===== Recorded information =====
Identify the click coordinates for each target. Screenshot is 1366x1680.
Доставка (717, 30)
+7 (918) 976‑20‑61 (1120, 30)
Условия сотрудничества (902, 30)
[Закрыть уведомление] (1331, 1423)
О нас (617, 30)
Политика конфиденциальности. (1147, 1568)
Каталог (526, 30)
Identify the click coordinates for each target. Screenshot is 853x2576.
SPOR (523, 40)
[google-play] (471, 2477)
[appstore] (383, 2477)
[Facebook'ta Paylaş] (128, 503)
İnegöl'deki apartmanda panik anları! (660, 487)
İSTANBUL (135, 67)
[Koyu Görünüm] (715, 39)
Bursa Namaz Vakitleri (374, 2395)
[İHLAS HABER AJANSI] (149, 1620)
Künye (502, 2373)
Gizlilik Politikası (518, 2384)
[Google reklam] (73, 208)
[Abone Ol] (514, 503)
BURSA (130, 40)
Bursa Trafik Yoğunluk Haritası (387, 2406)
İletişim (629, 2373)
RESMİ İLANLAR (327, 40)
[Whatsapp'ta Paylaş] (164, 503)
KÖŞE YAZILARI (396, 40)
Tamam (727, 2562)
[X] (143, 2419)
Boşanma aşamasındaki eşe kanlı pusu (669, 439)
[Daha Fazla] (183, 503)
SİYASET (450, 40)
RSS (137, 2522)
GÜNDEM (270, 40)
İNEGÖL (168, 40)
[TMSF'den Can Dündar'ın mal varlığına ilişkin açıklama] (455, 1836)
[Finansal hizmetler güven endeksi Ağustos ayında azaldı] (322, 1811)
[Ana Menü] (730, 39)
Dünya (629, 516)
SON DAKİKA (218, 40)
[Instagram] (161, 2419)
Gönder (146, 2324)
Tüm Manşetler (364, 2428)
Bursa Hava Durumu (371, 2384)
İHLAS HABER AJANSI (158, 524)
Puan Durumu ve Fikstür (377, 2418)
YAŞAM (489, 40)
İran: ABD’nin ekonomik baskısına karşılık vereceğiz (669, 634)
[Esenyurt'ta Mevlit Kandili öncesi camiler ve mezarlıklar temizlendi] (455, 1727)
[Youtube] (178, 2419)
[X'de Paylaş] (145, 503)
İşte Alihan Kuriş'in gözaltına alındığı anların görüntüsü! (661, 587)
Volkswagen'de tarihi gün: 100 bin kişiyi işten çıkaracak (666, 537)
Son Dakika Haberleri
=====
▶ **What needs to be done**:
Please return exactly the lines from the one containing "GÜNDEM (270, 40)" through the end of the entries above, adding no other line.

▶ **Solution to this task**:
GÜNDEM (270, 40)
İNEGÖL (168, 40)
[TMSF'den Can Dündar'ın mal varlığına ilişkin açıklama] (455, 1836)
[Finansal hizmetler güven endeksi Ağustos ayında azaldı] (322, 1811)
[Ana Menü] (730, 39)
Dünya (629, 516)
SON DAKİKA (218, 40)
[Instagram] (161, 2419)
Gönder (146, 2324)
Tüm Manşetler (364, 2428)
Bursa Hava Durumu (371, 2384)
İHLAS HABER AJANSI (158, 524)
Puan Durumu ve Fikstür (377, 2418)
YAŞAM (489, 40)
İran: ABD’nin ekonomik baskısına karşılık vereceğiz (669, 634)
[Esenyurt'ta Mevlit Kandili öncesi camiler ve mezarlıklar temizlendi] (455, 1727)
[Youtube] (178, 2419)
[X'de Paylaş] (145, 503)
İşte Alihan Kuriş'in gözaltına alındığı anların görüntüsü! (661, 587)
Volkswagen'de tarihi gün: 100 bin kişiyi işten çıkaracak (666, 537)
Son Dakika Haberleri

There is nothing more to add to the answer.